GOAL A =
In the records, switch "dropdown" to "drop-down menu" and reproduce the lines that begin at the one containing "will click(940, 215)." and stop after the one containing "pyautogui.click(x=577, y=506)", leaving everything else unchanged.

____

1996 Vandry BJJ’s first student (William Vandry, Jared Manbeck, Carlos Machado)
2012 Vandry BJJ’s first student defines a loyal Martial artist
I was able to absorb and digress Jiu-jitsu history with one of my students recently. In June 2012, my first student from 16 years ago in Killeen, Texas came to visit me. His name is Jared Manbeck. When I met Jared, we both were very young men back then, and I was one of Texas first blue belts, and later one of Texas’ first four BJJ Black belts.
Jared and I had kept communication but we had not seen each other since 2000. He planned to visit me to train and update his BJJ and to just catch up and pay respects to his instructor.
We were able to get some good mat time, and I think I gave Jared a few new ideas to improve his game. We had dinner that night, and when Jared left, I reflected and talked to my wife about my BJJ old days in Killeen. I reflected past students, and how fortunate we were to do what we do.
I told Jared one day maybe I should write an article about my history, and my great legacy with the Machado brothers.
I have seen the entire history of BJJ in Texas. I know pretty much every name in our state or Black belt lineage. I remember the first schools in Texas and USA for that matter. Mine was one of them.
When my instructor moved to Dallas in December 1995, I began training with him in January 1996. I used to drive four hours there and four hours back every Tuesday. I could not wait to get the class instruction, the mat time, and mat time with my instructor Carlos Machado, and my private lesson.
I would drive back almost falling asleep at the wheel. I used to pinch myself, open the window and even torture myself by stopping by those truck stops on highways to get a cup of coffee to keep me awake. I loved it. And I loved earning my belts. I loved working hard for what I have earned in BJJ. I was given my 3rd degree BJJ Black belt almost three years ago. I train with my students just about every class I teach. I need my mat time, my experimentation, my ideas, designs and exploration of newer techniques. I also have very tough blue, purple, brown and black belts that are my students. This desire of mine is like Tesla, when he designed newer ideas for the future.

____

GOAL B =
In the account of training with Carlos Machado, why did the author stop at truck stops on the drive back?

____

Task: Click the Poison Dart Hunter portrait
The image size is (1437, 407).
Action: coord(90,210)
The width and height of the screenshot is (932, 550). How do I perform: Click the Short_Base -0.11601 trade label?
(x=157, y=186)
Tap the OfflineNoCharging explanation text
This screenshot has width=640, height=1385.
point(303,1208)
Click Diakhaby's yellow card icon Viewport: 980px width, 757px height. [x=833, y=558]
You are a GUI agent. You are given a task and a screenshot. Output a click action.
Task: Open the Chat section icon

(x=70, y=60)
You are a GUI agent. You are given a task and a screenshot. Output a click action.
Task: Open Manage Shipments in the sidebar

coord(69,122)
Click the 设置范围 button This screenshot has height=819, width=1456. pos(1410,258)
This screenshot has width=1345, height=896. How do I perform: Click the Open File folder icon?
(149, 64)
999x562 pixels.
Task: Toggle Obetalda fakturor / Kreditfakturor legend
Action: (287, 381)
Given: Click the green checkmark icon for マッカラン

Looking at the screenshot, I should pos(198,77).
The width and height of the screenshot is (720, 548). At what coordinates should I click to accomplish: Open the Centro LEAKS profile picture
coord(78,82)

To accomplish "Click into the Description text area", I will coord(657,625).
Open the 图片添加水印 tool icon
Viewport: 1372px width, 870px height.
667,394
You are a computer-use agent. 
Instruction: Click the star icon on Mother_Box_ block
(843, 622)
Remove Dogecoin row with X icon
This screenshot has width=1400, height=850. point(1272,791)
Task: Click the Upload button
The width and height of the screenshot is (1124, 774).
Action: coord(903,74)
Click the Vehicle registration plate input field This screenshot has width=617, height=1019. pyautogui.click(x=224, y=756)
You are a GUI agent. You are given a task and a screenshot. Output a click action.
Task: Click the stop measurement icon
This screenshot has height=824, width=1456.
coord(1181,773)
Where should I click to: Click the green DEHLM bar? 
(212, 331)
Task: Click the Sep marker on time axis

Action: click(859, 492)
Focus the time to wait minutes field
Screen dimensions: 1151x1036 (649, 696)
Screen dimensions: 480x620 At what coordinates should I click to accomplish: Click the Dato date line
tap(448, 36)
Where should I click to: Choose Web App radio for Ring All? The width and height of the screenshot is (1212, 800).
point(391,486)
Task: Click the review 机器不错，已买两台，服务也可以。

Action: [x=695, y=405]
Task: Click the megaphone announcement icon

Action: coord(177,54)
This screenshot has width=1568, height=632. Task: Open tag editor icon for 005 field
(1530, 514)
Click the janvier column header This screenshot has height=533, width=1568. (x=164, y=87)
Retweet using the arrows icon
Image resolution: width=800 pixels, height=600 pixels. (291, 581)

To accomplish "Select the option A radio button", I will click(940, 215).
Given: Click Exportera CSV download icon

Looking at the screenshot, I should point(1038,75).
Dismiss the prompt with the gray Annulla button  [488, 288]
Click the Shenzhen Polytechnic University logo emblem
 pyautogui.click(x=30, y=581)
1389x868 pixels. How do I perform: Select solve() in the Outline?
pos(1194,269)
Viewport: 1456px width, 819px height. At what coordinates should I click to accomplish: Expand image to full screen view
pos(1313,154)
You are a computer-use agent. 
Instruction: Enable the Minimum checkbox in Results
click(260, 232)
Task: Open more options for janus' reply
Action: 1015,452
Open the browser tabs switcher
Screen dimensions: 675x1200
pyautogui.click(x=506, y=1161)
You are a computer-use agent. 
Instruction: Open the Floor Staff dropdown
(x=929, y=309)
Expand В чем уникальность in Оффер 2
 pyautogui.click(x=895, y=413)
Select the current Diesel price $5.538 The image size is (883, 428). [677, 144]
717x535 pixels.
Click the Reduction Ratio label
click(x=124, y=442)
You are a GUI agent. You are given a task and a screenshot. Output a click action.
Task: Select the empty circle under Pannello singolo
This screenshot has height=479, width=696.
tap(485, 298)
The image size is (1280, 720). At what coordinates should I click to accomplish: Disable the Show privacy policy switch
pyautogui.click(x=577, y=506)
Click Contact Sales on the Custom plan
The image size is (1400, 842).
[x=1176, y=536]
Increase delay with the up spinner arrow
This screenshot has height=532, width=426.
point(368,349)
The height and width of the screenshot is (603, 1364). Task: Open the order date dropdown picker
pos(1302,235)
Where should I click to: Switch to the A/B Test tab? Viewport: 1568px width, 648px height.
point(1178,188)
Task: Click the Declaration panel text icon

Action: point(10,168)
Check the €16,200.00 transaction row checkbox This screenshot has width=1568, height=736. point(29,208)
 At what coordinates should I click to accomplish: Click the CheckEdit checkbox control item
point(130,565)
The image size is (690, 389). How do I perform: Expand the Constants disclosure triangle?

____

EXERCISE RESPONSE A =
To accomplish "Select the option A radio button", I will click(940, 215).
Given: Click Exportera CSV download icon

Looking at the screenshot, I should point(1038,75).
Dismiss the prompt with the gray Annulla button  [488, 288]
Click the Shenzhen Polytechnic University logo emblem
 pyautogui.click(x=30, y=581)
1389x868 pixels. How do I perform: Select solve() in the Outline?
pos(1194,269)
Viewport: 1456px width, 819px height. At what coordinates should I click to accomplish: Expand image to full screen view
pos(1313,154)
You are a computer-use agent. 
Instruction: Enable the Minimum checkbox in Results
click(260, 232)
Task: Open more options for janus' reply
Action: 1015,452
Open the browser tabs switcher
Screen dimensions: 675x1200
pyautogui.click(x=506, y=1161)
You are a computer-use agent. 
Instruction: Open the Floor Staff drop-down menu
(x=929, y=309)
Expand В чем уникальность in Оффер 2
 pyautogui.click(x=895, y=413)
Select the current Diesel price $5.538 The image size is (883, 428). [677, 144]
717x535 pixels.
Click the Reduction Ratio label
click(x=124, y=442)
You are a GUI agent. You are given a task and a screenshot. Output a click action.
Task: Select the empty circle under Pannello singolo
This screenshot has height=479, width=696.
tap(485, 298)
The image size is (1280, 720). At what coordinates should I click to accomplish: Disable the Show privacy policy switch
pyautogui.click(x=577, y=506)

EXERCISE RESPONSE B =
The author stopped at highway truck stops to get a cup of coffee to stay awake. The drive back was four hours, and the author was almost falling asleep at the wheel.